The first is the inbred cannibal hick trope, which was vaulted to
prominence after the success of The
Texas Chainsaw Massacre, and the second is the “horror movie about a horror
movie” theme. The inbred hick plotline
has come to be expected by now. It’s
almost become its own subgenre alongside the holiday slasher (My Bloody Valentine, Black Christmas, etc.) or the monster
flick.
The
recurring preoccupation with making horror movies about horror movies is
getting stale though. There have been a
few outstanding examples (Scream, Peeping Tom) but mostly it just seems tacky.

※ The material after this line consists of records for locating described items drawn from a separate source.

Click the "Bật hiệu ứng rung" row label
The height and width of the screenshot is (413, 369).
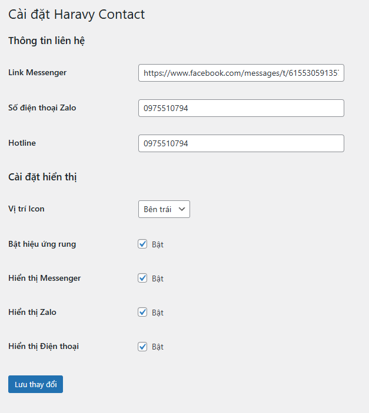42,244
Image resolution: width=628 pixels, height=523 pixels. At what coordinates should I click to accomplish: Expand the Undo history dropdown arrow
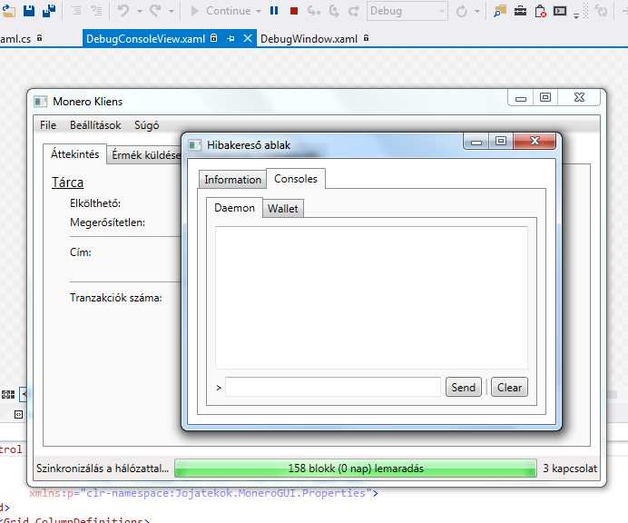coord(137,11)
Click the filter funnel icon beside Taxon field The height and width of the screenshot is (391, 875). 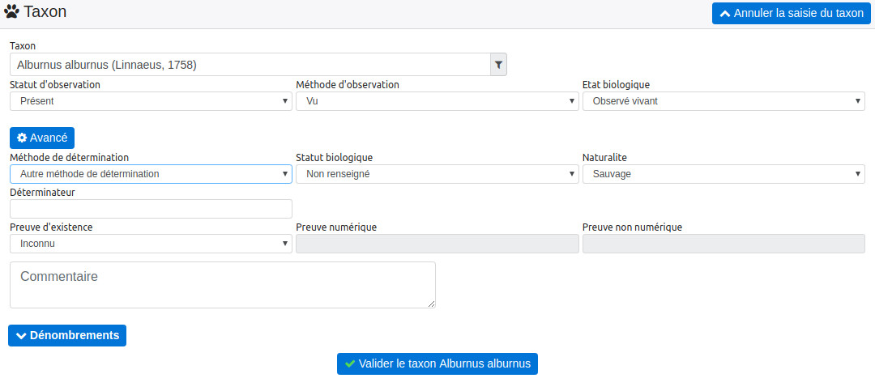(498, 65)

The notion is to create a self-reflexive film
that invites a deeper reading of the text.
But as The Hills Run Red will
attest, more often than not these films fall short of making any insightful
observations about cinema and instead come off as masturbatory.

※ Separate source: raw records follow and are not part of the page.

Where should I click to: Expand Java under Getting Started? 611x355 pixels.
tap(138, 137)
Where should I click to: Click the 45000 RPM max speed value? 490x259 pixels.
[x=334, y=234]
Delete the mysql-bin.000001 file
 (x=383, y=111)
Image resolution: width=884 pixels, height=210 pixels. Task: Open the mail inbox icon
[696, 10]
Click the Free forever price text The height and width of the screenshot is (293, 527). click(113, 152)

In The Hills Run Red, Tyler is obsessed with a horror film (called The Hills Run Red) that was supposedly
so violent and scary that it was pulled from theaters twenty years ago, and all
copies vanished along with its director, Concannon. When Tyler
tracks Concannon’s daughter down, she takes him, his girlfriend Serina, and his
bro-mantic buddy Lalo out into the woods where her father shot his film. When they get there though, they find the
film’s killer, Babyface, still lurking.
And it only gets worse from there.
To the
filmmaker’s credit, The Hills Run Red
features some pretty fantastic gore, but it offers little else in the way of
filmmaking. For a film that’s so
preoccupied with the process of making a horror film, it either entirely misses
or consciously ignores the rhythm and setup that makes a scary movie scary.
The
picture and sound quality are actually surprisingly good. Presented in a letterboxed 16:9 widescreen
aspect ratio and Dolby Digital 5.1 Surround audio, it’s only a shame that the
disc’s technical audio was validated by better sound design on the filmmaker’s
part.
The
special features on the disc consist of a commentary track and “It’s Not Real Until You Shoot It: Making The Hills Run Red”. The latter draws its title from one of the
repeated lines in the film and is one of the better making-of featurettes I’ve
ever seen. It’s the sort of special
feature that makes you like the feature just a little bit more by association.
The Hills Run Red is a worthwhile film for horror
buffs, and has been touted within the horror community as such. Poor storytelling and gaping plot holes have
come to be expected in many slasher films, and this we can forgive. What’s harder to forgive is the fact that The Hills Run Red clearly thinks that
it’s better cinema and more insightful than it really is.